Stated task 1 —
Answer these questions about the history of Sigismund Stribling Ware:
(a) On what date was Sigismund born?
(b) How old was he when he drove the carriage through enemy lines?
(c) Who was principal of Episcopal High School when it reopened in 1866?
Stated task 2 — Write the next part of the history of Sigismund Stribling Ware, starting after its last sentence.

::: Text block :::

Part 8 of Ware Connection to Grace Episcopal Church Sigismund Stribling Ware
It was in the years immediately following the birth of their first son,
Jaquelin, that Josiah and Edmonia lost their
other two babies, but on February 3, 1851, they were blessed with another infant
boy. They named him
Sigismund
Stribling Ware in honor of the husband of Josiah’s older sister, Dr.
Sigismund Stribling.
Jaquelin was five years older than Sig (as he was often called) and both
boys grew up with the turmoil of the Civil War swirling around them. Being older, however, Jaque joined
the Confederate Army while his younger siblings were still at home. In the memoirs written by his
brother, Rev. Josiah W. Ware, there is a fascinating story of how young
Sigismund drove a carriage through enemy lines to help bring a pair of boots to
his older brother. He was only 12
years old at the time:
“At times a soldier, when
near enough to his home and when he could be spared, would get a furlough to
visit his home for a few days. On
one such occasion Jaque got as far as the east side of the river, then he
learned that the Union soldiers in the country were in such numbers that he
could not reach home. His
whereabouts became known through underground telegraph and Mother and ‘Sister
Anne’ Stribling started in the carriage with old blind ‘Queen’ and ‘Sig’ as
driver to ‘spend the day with a friend.’
Under her hoops Mother carried a pair of big cavalry boots . . .
suspended from her waist. In the
boots were, I am confident, some yarn socks and I do not know what else.”
(Ref. 84)
Sigismund obtained his early education at Auburn school taught by Mr.
Powers. In the publication,
Education in Clarke County, Virginia
Proceedings XXV,
it is recorded that:
“Sizz,
Joe, and Robert Ware were students under Mr. Powers at his old location at
Wycliffe during the years 1865, 1866, and 1867. . . Auburn school (a select boarding and
day school for Boys) opened in 1865 at the old Wycliffe Academy building and was
taught by Mr. Powers. He moved this
school to Auburn and continued it in operation until 1877 at which time he
closed the Auburn school to become permanently associated with the public
schools of the county.” (Ref. 717)
There was also an
Episcopal High School which was founded in 1839 just west of Alexandria, but
immediately following Union occupation during the war, it had been closed. When it reopened in 1866, with Mr.
Launcelot Minor Blackford as the principal;
“among the boys of this period at
Episcopal High School were Sigismund and J. W. Ware, both afterwards clergy and
devoted friends of Mr. Blackfords.”
(Ref. 838)
Historical
marker
Early photo of Episcopal High School, circa 1870’s
#838
According to his Cornelia Anker,
“when Father (Sigismund) was about 18
years old, he went to Indianapolis and worked in Uncle Tousey’s store, a fine
mercantile wholesale business. He
lived with the Tousey’s - they were wealthy, with a lovely big home and Father
was so fond of the family. Aunt Lib
was grandmother’s sister. Later,
Uncle Jo joined Father and they both decided to enter the ministry. They returned to Virginia and entered
the Theological Seminary, near Alexandria, Va.

::: Data :::

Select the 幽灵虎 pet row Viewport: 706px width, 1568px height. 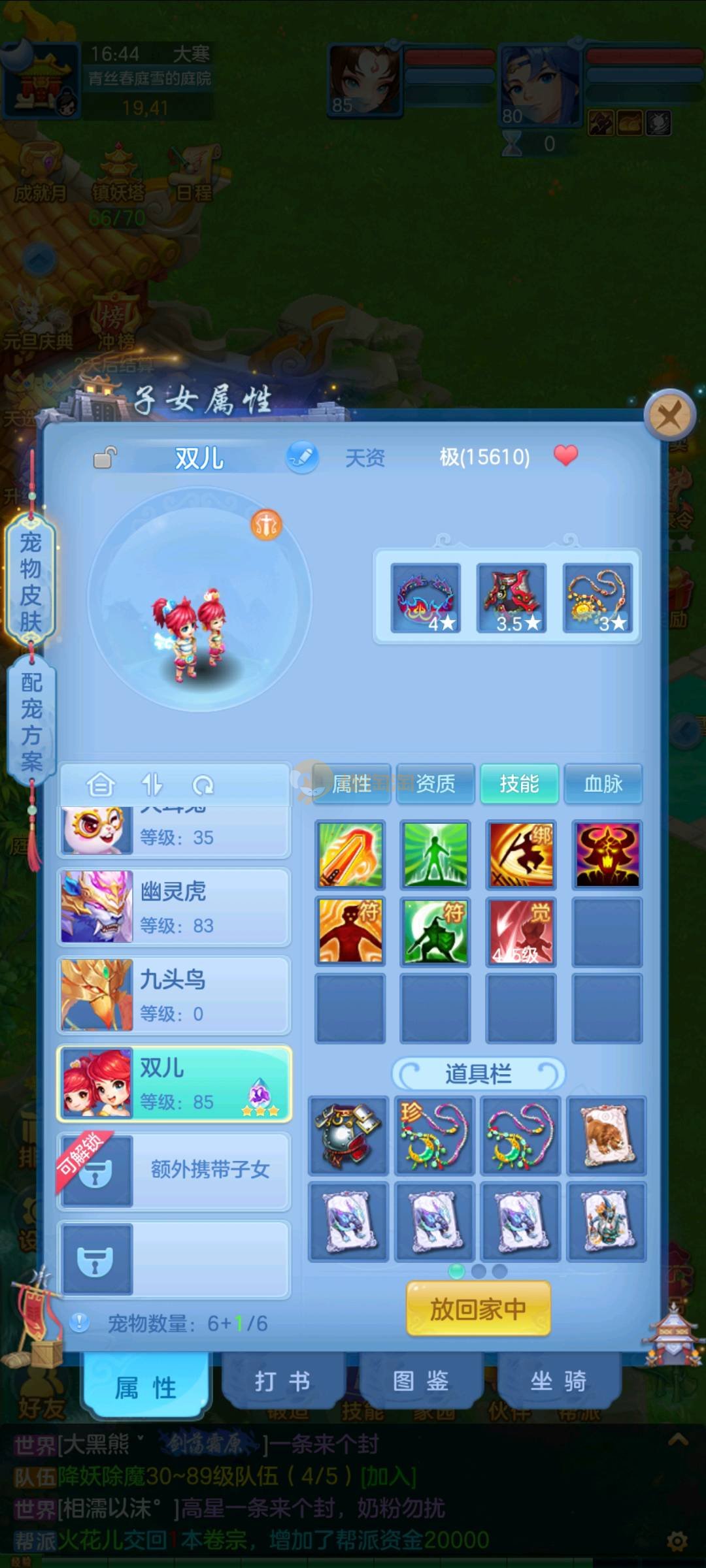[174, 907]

:::
::: Data :::

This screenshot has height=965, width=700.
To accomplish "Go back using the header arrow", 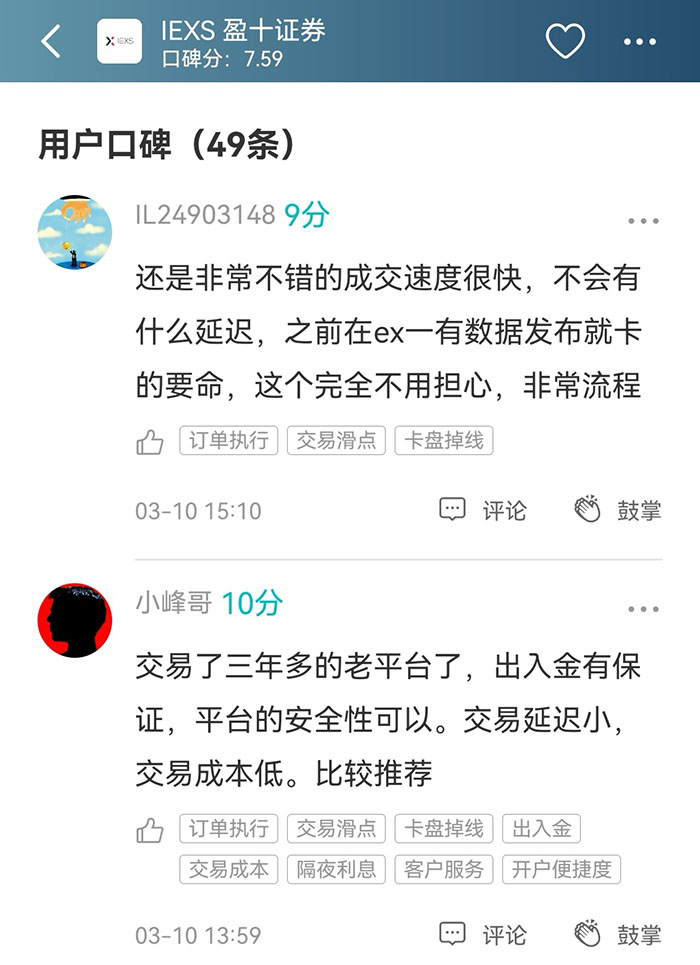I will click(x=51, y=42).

:::
::: Data :::

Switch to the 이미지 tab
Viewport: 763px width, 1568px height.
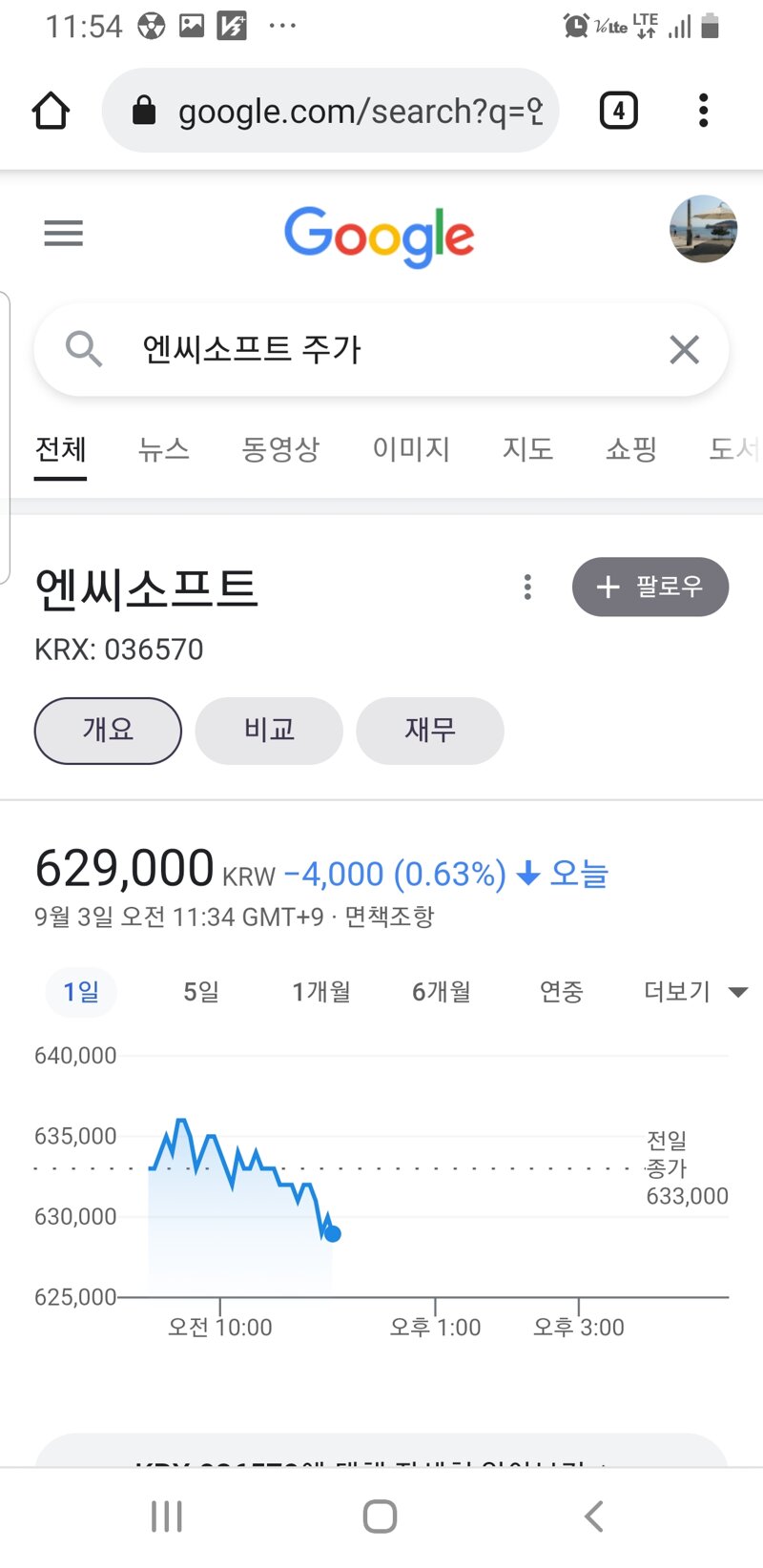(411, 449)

:::

Task output 1 —
(a) February 3, 1851
(b) 12 years old
(c) Mr. Launcelot Minor Blackford

Task output 2 —
As I have mentioned before, Father had done very well financially in
Indianapolis and was able to pay his own way through the seminary and also help
his younger brother with his education. . . . Uncle Jo and Father were always
the most devoted brothers and both of them spent their whole ministerial life in
Virginia.”
(Ref. 2)
On
June 28, 1878, Sigismund Stribling Ware was ordained as a Deacon at a ceremony
at St. Paul’s Church in Alexandria, Va.
St. Paul’s Church in Alexandria around the time of the Civil War.
A year later, in the same church, he was ordained as a Priest in a beautiful
ceremony performed by Bishop Whittle. Article in The Seminarian announcing Sigismund’s ordination into priesthood.
On December 31, 1878, Rev. Sigismund Ware “married Elizabeth Walker, the daughter of
Cornelius Walker, a professor and afterwards Dean of the Seminary.”
(Ref. 2384, 2392)
The announcement appeared in the newsletter called the
Seminarian, which was printed at his alma mater.
After their honeymoon, Sigismund and his new wife set up housekeeping at
his first parish in Antrim, Halifax County, Virginia. They were there from 1878-79. They next served from 1879 to 1888 in
Shelburne Parish, Hamilton, Virginia.
(Ref. 2)
Cornelia wrote, “Father had three charges – Halifax County, Hamilton, & Port Royal, where he moved
when I was a baby.”
(Ref. 2) Indeed, in 1888, Rev. and Mrs. Ware
moved to Port Royal, Virginia, where “The
Rev. Sigismund (Sidge) Stribling Ware became Rector of St. Peter’s church and of
Grace Church, October 15, 1888; he resigned the latter church after 15 years,
June 26, 1903, and resigned from St. Peter’s Church after 30 years, October 15,
1918.”
(Ref. 2384)
Grace Episcopal Church in Port
Royal, Virginia
St. Peter’s Episcopal Church
(Ref. 2384)
St. Peter’s Episcopal Church
(Ref. 2384)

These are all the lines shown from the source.